なにしろ賤民戦士村がチンボラーゾ辺境侯爵麾下の子爵領と男爵領に齎していた魔物肉は、日量で10トン近かったそうだからの」
「………………」
「それでの、子爵領に潜入していた国軍情報部の者が、その肉の販売店の店員に聞いてみたそうなのだ。

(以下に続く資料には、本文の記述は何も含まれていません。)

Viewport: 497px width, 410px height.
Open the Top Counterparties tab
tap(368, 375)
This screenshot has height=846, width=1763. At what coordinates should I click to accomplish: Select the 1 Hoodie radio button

『子爵軍に攻め込まれた報復に、この領都の街に攻め込んで来ないのか』と。
だが、彼らの答えは、
『我々は盗みを働こうとして侵入して来たならず者を退治しただけです。
だからといって、我々がならず者がいた街を襲撃することにはなりませんよ?
それこそはならず者の発想です』だったそうだの。
さらには、
『我々戦士村は攻めて来たならず者は必ず殲滅しますが、こちらから攻め込むようなことは決してしません。
第一今の戦士村は大変に裕福ですしなんでもあります。
この領に攻め込んでも得るものなどありませんしね』とも言ったそうだの」
「「 ……………… 」」
「この領兵を『ならず者』と呼んだ言には余も同意する。
また、国法の規定にない処罰を下すのも躊躇われる。
そこでチンボラーゾ、そなたは死罪ではなく法衣子爵に降爵とする。
伯爵2名は法衣男爵に降爵だ。
いずれも麾下の寄子貴族家の監督不行き届きの罪状によるものである。
もちろん18の子爵家と男爵家は平民落ちだ」
「は…… 寛大なるご処置を賜り、深く感謝申し上げまする……」
「また、王都の侯爵家別邸、伯爵家別邸はそのまま所有することを許す。